Nigeria Slashes 2015 Fuel Subsidy Due to Price Slide

Nigeria Slashes 2015 Fuel Subsidy Due to Price Slide

Nigeria will slash petrol subsidies by 90 percent this year because government revenues have been hit by the slump in oil prices.

The government had said it would gradually phase out fuel subsidies which are a significant burden on public finances, but cutting subsidies risks aggravating a fuel crisis in the country.

Major cities are experiencing a crippling gasoline shortage as oil importers feel the pinch from unpaid government subsidies, a plummeting local currency and tighter credit lines triggered by lower crude prices, oil traders and local industry sources say.

While Nigeria is Africa’s biggest oil producer, a neglected refining system means it is almost wholly reliant on imports for the 40 million litres per day of gasoline it consumes.

Parliament approved the reduction in subsidies to 100 billion naira ($505 million) for 2015, Finance Minister Ngozi Okonjo-Iweala said late on Tuesday. The cuts were accounted for in last week’s 4.49 trillion naira budget for 2015, but the breakdown was not announced until Tuesday.

Lawmakers also approved 45.5 billion naira for a separate kerosene subsidy.

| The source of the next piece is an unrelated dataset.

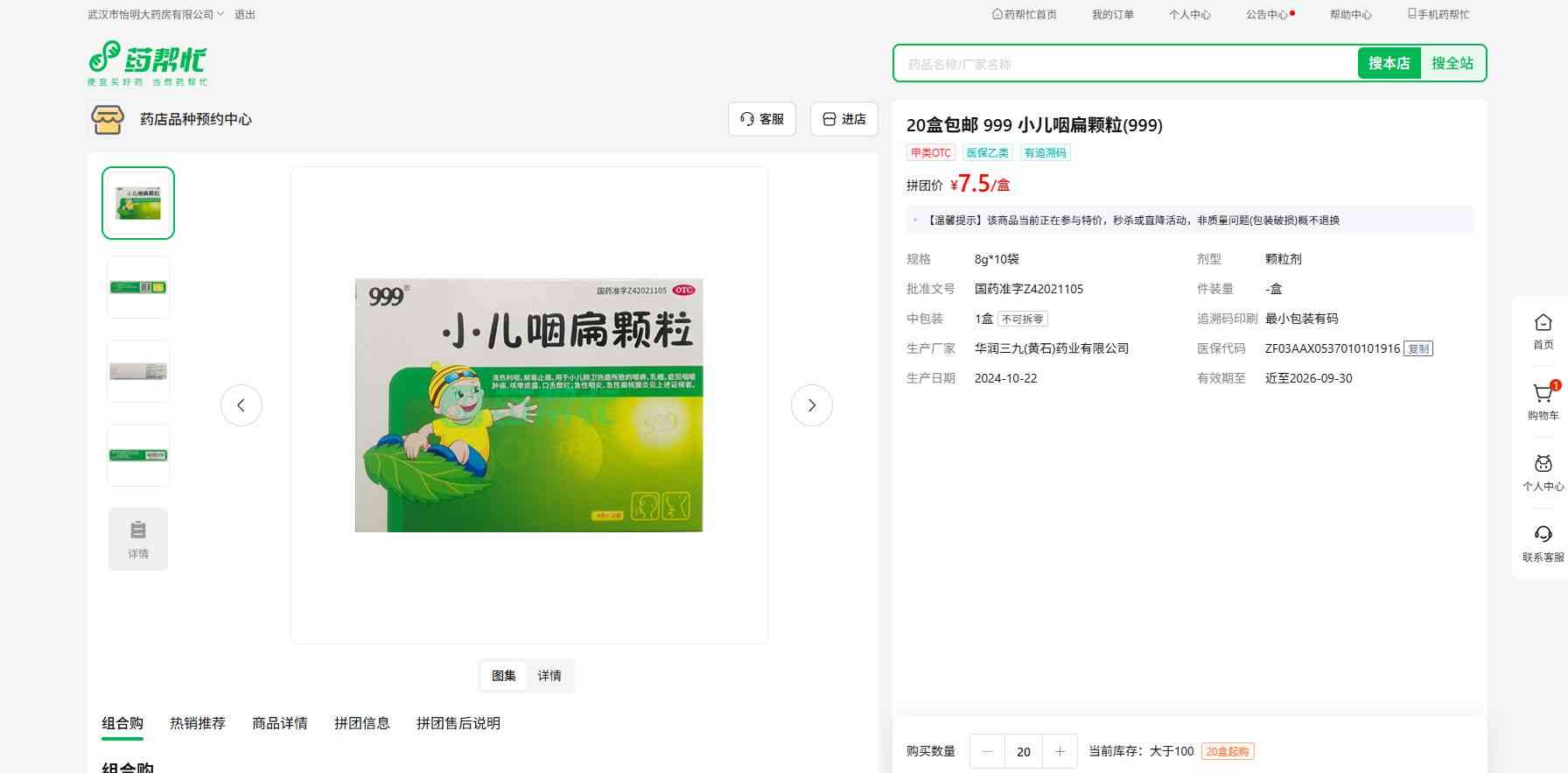Copy the 医保代码 with 复制 button
1568x773 pixels.
pos(1418,348)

In November, the government said it hoped to gradually phase out the subsidies, reducing them to 408.68 billion naira next year and 371.18 billion naira for 2017.

Okonjo-Iweala said in her budget speech that the government had already spent half of the amount it had planned to borrow and that it had not released any funds for capital expenditure this year on account of lower oil revenue.

This year’s budget took longer than usual getting through parliament, worsening a cash squeeze in government, because of the closely fought general elections in March that saw incumbent President Goodluck Jonathan defeated by opposition leader Muhammadu Buhari. He will take office later this month.

Nigeria tried to end subsidies in 2012 doubling the price of a litre of petrol overnight to 150 naira ($0.93), from about 65 naira, in efforts to cut government spending and encourage badly needed investment in local refining.

The move angered citizens who see cheap pump prices as the only benefit they derive from living in an oil-rich country and lead to 8 days of nationwide strikes. The government later reinstated part of the subsidy to end the strikes.